As they were leaving, her pick-up got a last glimpse of the presently desperately lonely girl in micro shorts, who was still gyrating her hips like a tipsy nightclub artiste. She was not actually dancing as such, having decided to implement her contingency plan. The main tool for this was a dead microphone she borrowed from the sound system, proceeding with Phase One; mimicking a vocalist rendering a (supposedly) romantic song. Phase Two followed to counter the effect the melee around her had, in that you couldn’t see her unless you stood right next to her. Besides, what was so special about her act ?
However, as soon as her handling of the dead mike turned it into a weighty phallus, she got herself a bit of an audience which grew steadily as her act became more explicit. Some of the guys leaving with their temporary companion on their side, stopped for a moment or two, to see what the growing circle of still-single bulehs was about. Miss Micro-shorts enjoyed the tease, rather than trying to hook a buleh, since she looked much like a striptease dancer, whose tipsiness had brought on a kind of dreamy slumber.
Encouraged by her audience’s catcalls she soon found her top form. Ms Micro-shorts brought the mike within one inch of her wet-look, pink-lipstick-painted mouth and started blowing kisses on it, while stroking it with her free hand. To make sure the audience got her meaning, she began to plant wet kisses near the top of the improvised phallus, alternating this with elaborate upward licks, then taking the microphone in her mouth, while looking up to the imaginary recipient of what by then had become rather well understood.
If this were theatre, the suspense of disbelief was working, at least on those desperados who had consumed plenty alcohol. In the unlikely case that her display would not give at least one or two bulehs weak knees, she could always add a striptease show, though she decided to forego Phase Three, since she didn’t think her last go at it had been forgotten. It had been only two weeks ago that the doormen had thrown her out in her underwear. Rodney was curious to see what happened next, but when Ms Titup tugged on his sleeve, he did not protest. After all, he had been at the disco at the time of the climax-interrupts strip-tease show.

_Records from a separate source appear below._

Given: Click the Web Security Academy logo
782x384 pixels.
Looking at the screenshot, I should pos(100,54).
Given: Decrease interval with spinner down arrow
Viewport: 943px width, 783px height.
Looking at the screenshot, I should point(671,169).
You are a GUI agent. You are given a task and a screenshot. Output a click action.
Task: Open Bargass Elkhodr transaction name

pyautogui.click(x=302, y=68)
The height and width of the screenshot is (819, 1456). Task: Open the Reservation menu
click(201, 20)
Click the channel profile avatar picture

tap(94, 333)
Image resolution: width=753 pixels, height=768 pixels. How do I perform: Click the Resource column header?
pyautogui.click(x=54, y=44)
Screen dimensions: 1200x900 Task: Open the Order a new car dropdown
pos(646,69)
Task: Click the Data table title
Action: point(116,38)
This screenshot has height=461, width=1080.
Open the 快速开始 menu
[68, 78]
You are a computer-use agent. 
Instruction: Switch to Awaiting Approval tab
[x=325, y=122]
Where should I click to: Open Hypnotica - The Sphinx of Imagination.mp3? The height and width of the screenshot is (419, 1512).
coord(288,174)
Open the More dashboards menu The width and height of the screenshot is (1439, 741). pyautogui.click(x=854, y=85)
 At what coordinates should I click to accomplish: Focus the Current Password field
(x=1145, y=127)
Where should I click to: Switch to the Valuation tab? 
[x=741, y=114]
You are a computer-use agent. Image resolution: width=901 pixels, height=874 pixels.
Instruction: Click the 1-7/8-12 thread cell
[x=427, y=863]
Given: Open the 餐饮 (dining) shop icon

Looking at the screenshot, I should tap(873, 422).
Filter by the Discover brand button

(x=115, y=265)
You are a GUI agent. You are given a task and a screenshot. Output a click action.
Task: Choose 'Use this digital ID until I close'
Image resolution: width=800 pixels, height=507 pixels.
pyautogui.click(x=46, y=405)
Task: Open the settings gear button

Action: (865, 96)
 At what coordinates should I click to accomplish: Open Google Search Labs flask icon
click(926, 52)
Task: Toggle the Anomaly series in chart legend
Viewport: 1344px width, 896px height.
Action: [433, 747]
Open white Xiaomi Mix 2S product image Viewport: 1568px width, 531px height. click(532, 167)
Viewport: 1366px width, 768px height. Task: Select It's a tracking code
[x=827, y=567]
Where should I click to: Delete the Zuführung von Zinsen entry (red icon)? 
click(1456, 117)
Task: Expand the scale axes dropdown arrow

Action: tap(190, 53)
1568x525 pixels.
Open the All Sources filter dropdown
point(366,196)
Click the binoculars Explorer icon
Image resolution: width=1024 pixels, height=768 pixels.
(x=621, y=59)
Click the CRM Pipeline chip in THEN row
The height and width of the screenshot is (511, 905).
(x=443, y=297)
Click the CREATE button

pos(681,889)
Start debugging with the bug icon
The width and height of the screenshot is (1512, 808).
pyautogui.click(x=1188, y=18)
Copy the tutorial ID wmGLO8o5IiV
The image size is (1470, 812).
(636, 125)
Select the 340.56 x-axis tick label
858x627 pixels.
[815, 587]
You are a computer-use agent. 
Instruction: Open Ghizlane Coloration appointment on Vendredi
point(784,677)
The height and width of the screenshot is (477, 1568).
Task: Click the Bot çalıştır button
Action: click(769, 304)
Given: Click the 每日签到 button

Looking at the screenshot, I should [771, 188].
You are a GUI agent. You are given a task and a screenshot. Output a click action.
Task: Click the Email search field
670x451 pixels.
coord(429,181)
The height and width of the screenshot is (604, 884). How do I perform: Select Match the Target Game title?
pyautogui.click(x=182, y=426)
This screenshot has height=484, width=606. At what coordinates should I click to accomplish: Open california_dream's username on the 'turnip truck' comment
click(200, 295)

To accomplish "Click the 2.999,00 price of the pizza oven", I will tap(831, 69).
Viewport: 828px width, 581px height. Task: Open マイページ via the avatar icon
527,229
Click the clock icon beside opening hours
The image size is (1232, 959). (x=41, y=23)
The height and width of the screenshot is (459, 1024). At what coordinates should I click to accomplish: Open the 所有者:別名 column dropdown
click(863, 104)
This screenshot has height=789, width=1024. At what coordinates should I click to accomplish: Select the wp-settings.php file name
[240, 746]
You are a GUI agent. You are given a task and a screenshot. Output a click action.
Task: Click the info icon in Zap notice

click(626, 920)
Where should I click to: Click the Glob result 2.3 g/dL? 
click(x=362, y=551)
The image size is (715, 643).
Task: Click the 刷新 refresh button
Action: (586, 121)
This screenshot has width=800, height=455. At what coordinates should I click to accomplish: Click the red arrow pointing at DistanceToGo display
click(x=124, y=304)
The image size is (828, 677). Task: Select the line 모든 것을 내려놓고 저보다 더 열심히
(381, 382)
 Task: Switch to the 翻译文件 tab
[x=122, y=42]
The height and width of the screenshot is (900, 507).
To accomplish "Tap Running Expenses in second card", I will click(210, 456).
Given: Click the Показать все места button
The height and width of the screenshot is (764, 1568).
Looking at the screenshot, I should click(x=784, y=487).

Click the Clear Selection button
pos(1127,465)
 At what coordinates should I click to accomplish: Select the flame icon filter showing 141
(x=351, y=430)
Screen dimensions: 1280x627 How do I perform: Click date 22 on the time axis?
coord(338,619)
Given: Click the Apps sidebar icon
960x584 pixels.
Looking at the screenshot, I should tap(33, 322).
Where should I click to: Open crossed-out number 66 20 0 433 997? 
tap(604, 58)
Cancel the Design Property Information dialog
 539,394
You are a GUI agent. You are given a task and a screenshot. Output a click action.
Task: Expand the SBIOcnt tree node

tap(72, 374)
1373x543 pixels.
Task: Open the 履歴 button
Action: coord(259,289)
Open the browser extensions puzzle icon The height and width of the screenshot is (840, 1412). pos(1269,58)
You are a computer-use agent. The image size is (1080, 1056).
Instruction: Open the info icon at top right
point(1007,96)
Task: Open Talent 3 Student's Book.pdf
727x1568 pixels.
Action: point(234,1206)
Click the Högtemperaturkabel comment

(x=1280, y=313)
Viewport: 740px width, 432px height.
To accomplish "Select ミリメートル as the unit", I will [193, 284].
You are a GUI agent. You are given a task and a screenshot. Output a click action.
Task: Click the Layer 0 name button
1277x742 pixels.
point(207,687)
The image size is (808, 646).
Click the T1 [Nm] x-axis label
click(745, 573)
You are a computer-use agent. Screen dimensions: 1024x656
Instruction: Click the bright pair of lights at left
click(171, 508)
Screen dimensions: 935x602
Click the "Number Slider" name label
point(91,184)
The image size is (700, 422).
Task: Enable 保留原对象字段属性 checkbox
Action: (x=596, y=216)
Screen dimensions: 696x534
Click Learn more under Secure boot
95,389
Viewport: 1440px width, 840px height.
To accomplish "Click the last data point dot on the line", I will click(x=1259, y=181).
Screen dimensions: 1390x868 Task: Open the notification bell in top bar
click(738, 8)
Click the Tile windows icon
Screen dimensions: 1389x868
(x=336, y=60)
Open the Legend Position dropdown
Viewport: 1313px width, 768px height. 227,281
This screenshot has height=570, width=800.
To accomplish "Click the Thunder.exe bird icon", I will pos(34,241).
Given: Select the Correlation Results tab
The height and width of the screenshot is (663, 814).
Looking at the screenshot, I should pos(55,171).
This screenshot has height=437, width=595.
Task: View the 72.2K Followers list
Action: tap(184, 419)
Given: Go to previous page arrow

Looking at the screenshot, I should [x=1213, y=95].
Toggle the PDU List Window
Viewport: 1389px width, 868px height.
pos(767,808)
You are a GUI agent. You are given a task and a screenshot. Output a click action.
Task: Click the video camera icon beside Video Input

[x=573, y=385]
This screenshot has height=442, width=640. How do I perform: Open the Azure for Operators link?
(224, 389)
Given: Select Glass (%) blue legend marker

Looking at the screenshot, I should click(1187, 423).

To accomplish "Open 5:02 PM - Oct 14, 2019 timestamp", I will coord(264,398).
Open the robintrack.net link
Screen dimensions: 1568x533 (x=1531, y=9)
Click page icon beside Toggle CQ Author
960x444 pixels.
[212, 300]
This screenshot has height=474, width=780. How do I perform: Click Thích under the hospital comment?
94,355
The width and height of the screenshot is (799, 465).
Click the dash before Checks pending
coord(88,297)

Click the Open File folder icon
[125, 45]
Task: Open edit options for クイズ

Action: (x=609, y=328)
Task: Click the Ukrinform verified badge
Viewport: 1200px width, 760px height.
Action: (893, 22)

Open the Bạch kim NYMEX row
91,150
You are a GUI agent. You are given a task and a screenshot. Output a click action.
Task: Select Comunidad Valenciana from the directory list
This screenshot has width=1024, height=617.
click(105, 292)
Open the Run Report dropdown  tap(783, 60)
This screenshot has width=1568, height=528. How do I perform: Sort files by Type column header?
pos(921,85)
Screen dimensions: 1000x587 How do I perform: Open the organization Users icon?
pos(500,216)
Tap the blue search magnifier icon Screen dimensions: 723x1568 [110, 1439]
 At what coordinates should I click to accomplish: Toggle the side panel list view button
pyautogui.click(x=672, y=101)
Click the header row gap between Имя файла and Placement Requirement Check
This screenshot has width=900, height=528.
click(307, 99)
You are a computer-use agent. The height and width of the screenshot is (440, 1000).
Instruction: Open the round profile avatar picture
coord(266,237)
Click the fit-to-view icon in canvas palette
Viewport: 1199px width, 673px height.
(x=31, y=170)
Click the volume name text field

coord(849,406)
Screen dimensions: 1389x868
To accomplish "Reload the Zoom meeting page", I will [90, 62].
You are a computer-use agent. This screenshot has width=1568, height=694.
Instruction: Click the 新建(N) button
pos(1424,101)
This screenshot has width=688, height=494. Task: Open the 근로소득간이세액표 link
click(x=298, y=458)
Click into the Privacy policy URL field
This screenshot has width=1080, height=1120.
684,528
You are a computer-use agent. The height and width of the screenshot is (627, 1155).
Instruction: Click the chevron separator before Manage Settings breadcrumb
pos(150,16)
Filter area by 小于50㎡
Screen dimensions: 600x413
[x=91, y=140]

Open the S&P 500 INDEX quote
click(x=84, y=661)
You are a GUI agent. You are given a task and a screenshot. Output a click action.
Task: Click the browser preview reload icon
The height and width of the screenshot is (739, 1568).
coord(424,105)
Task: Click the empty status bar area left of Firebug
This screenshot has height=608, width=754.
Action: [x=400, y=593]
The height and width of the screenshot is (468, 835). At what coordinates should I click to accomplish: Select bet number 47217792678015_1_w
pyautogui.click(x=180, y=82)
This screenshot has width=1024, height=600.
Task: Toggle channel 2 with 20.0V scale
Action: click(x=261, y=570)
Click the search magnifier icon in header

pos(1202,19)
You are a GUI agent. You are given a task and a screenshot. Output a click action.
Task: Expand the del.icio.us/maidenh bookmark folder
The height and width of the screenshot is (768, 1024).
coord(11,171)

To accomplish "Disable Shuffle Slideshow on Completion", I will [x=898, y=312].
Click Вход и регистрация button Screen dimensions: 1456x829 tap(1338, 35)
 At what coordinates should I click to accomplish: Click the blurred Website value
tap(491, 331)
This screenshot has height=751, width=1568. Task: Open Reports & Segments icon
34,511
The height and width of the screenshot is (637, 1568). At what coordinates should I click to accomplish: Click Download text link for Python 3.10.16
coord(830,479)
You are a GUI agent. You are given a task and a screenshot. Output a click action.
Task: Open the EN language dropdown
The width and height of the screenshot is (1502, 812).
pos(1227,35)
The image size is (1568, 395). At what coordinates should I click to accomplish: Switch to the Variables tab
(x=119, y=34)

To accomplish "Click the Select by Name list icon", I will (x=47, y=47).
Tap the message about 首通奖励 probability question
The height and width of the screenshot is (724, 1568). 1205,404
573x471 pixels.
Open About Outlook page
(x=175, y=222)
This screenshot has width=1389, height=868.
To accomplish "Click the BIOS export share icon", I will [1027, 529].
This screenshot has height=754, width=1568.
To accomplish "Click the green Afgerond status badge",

Were mixed feelings of uncertainty and anxiety an integral part of amorous excitement at the beginning? Why then ― with all this intuitive intimacy typical of newly paired first-timers, had the place Rodney and his date would lay their heads down, never cropped up in their conversation?
‘This is not a hooker, or a boyfriend-to-boyfriend player,’ Rodney asserted optimistically while the doorman was flagging down the front taxi of the queue. To him, Ms Titup was a lady who claimed that she did not need men other than as drinking partners or message boys ― depending on their social status (real or feigned, permanent or temporary). Even if that last bit merely represented her personality (on the defence) to the world, Rod was ready to go along with it. He did not know one person on the globe (including his parents) who would bare their inner soul each and every time such opportunity presented itself.